* [TEKS BACAAN]
____

Antara Mimpi dan Kenyataan: 5 Film yang Tak Diduga Jenaka

fulan-fitri-mohan_hlghMenonton film adalah kegiatan yang selalu saya lakukan, sengaja atau tidak sengaja, dengan alasan yang macam-macam, misal untuk mencoba mengerti bahayanya pengambilan gambar-gambar di film jaman baheula saat teknologi belum secanggih sekarang atau untuk membuat keponakan berhenti menangis akibat ibunya masih belum pulang dari resepsi kawinan tetangga sebelah. Dengan alasan yang macam-macam itulah, maka film favorit saya bertambah jumlahnya dari tahun ke tahun. Pada masa ketika produksi film sudah begitu bejibun banyaknya, memilih lima film saja untuk dinobatkan sebagai film favorit personal adalah sebuah hil yang agak mustahal.

____

* [ITEM YANG DIBERIKAN]
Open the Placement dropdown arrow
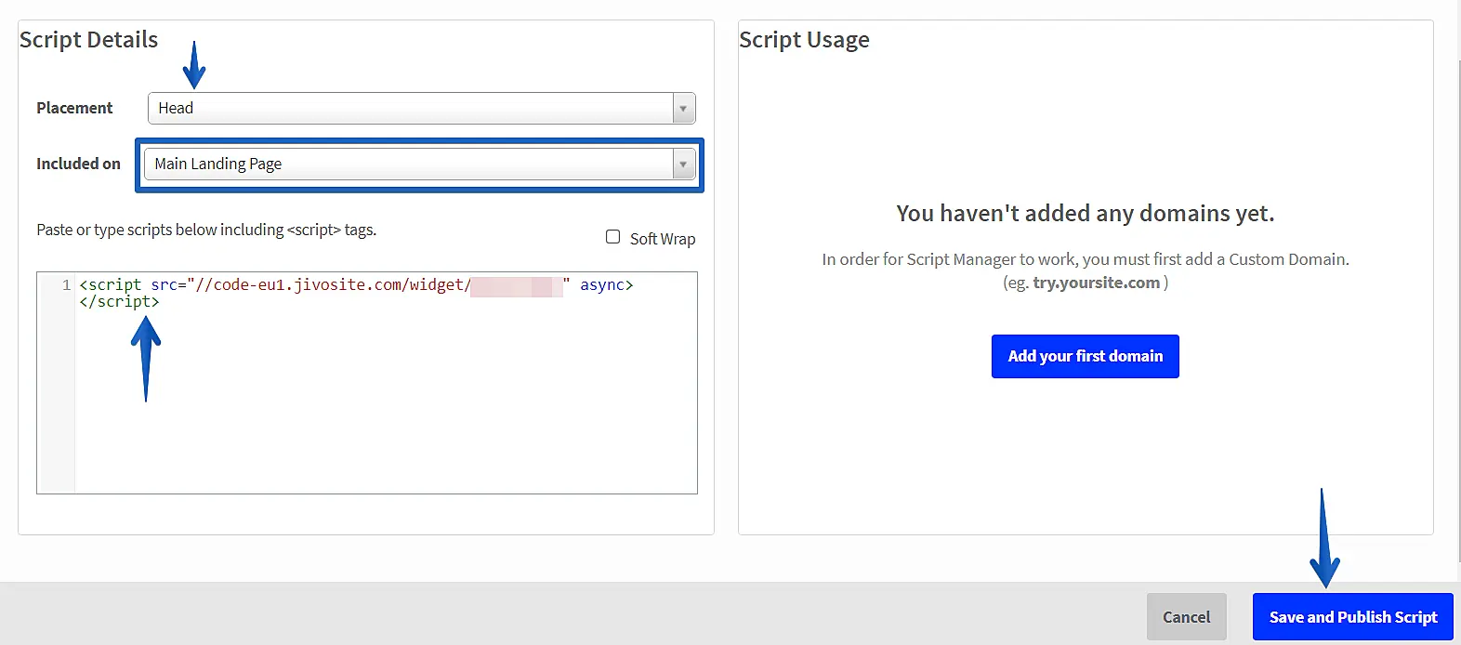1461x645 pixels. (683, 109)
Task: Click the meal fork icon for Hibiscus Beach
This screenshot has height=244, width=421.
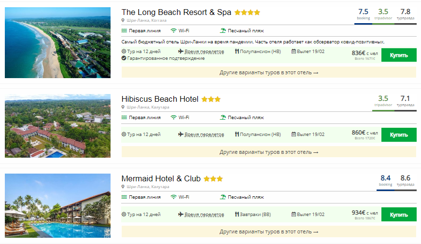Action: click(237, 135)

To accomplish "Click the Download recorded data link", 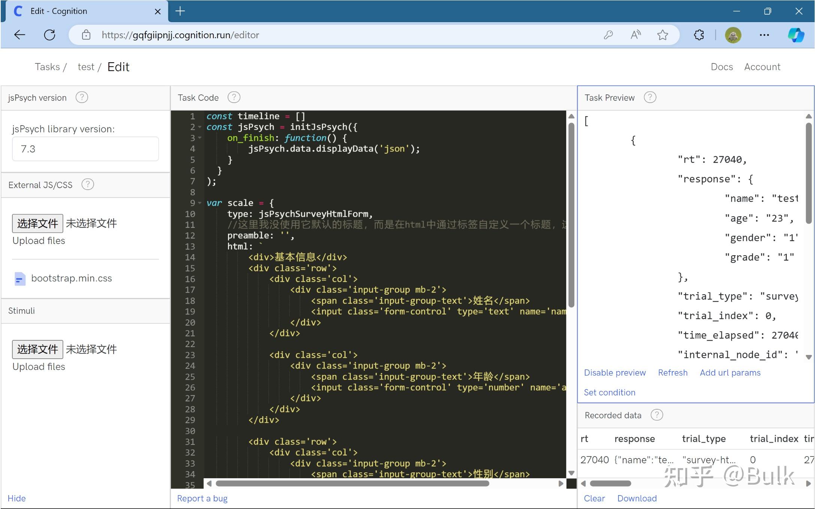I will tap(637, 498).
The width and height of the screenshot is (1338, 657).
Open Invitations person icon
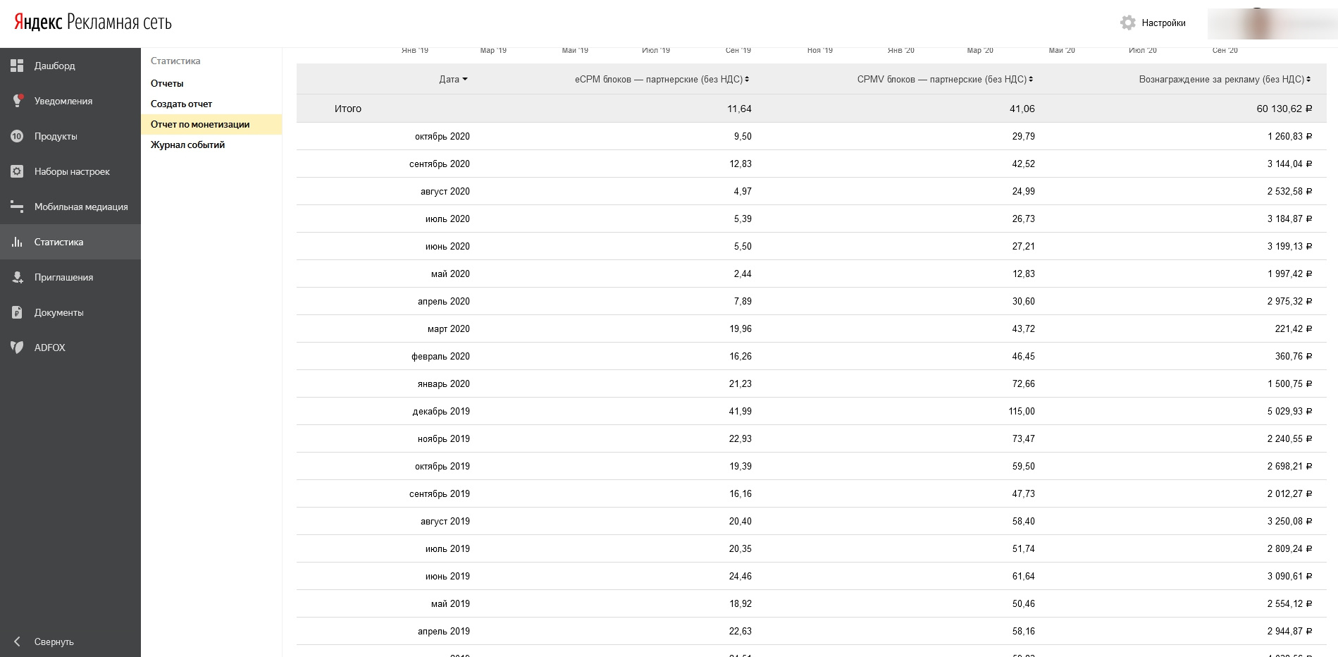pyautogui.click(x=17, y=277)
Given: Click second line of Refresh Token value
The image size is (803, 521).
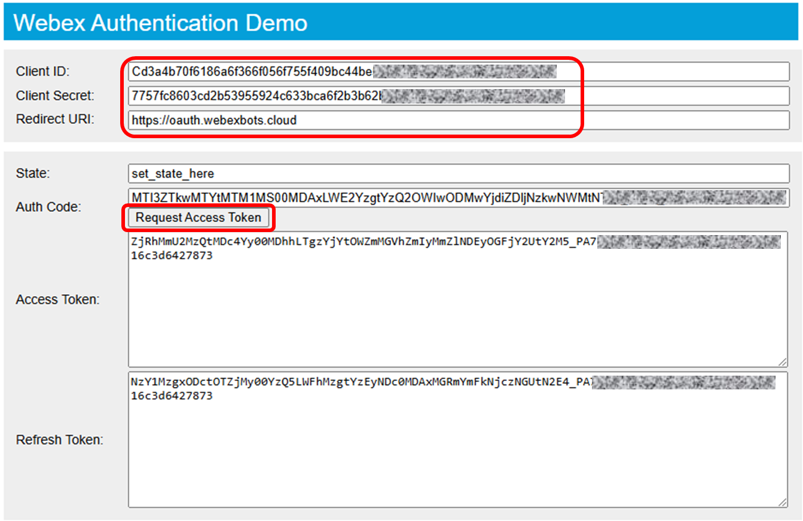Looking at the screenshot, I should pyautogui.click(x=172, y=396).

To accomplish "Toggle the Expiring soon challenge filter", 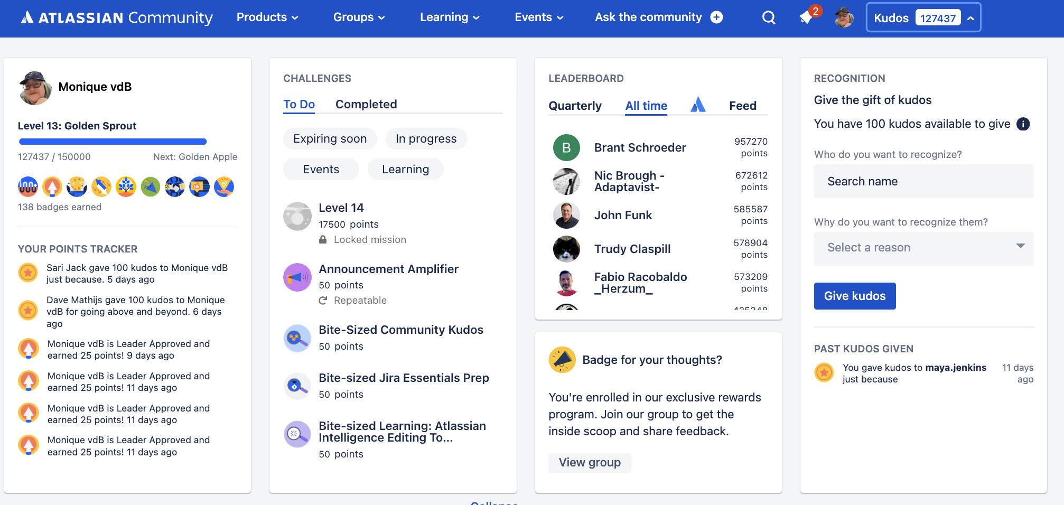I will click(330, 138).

____

* [DAFTAR TUGAS]
- 1) Menurut teks bacaan, apa yang menyebabkan keponakan menangis?
- 2) Tuliskan ulang seluruh bagian teks bacaan, mulai dari "Antara Mimpi dan" terus sampai "yang agak mustahal.".

* [JAWABAN PER TUGAS]
- 1) Ibunya belum pulang dari resepsi kawinan tetangga sebelah.

- 2)
Antara Mimpi dan Kenyataan: 5 Film yang Tak Diduga Jenaka

fulan-fitri-mohan_hlghMenonton film adalah kegiatan yang selalu saya lakukan, sengaja atau tidak sengaja, dengan alasan yang macam-macam, misal untuk mencoba mengerti bahayanya pengambilan gambar-gambar di film jaman baheula saat teknologi belum secanggih sekarang atau untuk membuat keponakan berhenti menangis akibat ibunya masih belum pulang dari resepsi kawinan tetangga sebelah. Dengan alasan yang macam-macam itulah, maka film favorit saya bertambah jumlahnya dari tahun ke tahun. Pada masa ketika produksi film sudah begitu bejibun banyaknya, memilih lima film saja untuk dinobatkan sebagai film favorit personal adalah sebuah hil yang agak mustahal.